Technical validation
In order to validate our approach, we compared syntactic phrasal annotations generated by the automatic pipeline, with manually annotated syntactic phrases extracted from an audio dataset in the Italian language. The audio files annotated are the first chapter of Il tribunale delle anime and the first chapter Il gioco del suggeritore in their audiobook format by Donato Carrisi4. In total, 18 min of audio signal were annotated at both word and syntactic phrase levels. We manually annotated word timestamps for a total of 2983 words. For manual syntactic annotations, a first syntactic parsing pass was run in |stanza|, and then the temporal references of each phrase were manually marked in Praat (Boersma & Weenink, 2023). The resulting syntactic analysis was visually inspected and corrected if needed (e.g., a phrase is incorrectly labelled by the parser). Upon correction, 3046 phrases were extracted.

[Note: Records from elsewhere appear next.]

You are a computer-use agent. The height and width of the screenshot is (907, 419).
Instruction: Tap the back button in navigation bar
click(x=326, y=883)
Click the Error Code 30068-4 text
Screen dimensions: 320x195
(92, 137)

For automatic syntactic annotations, syntactic phrases for the same dataset were extracted by running the pipeline described above, resulting in 3093 phrases. Note that the mismatch of the number of phrases is due to minimal corrections during the manual annotation process.
The mismatch in the number of phrases between automatic and manual annotations is explained by the fact that manual annotations were corrected for accuracy. Furthermore, the raw syntactic analysis for both manual and automatic annotations is virtually identical because it stems from the same parser. To match the number of syntactic phrases extracted automatically to those manually annotated, we randomly dropped 47 phrases from the automatic one.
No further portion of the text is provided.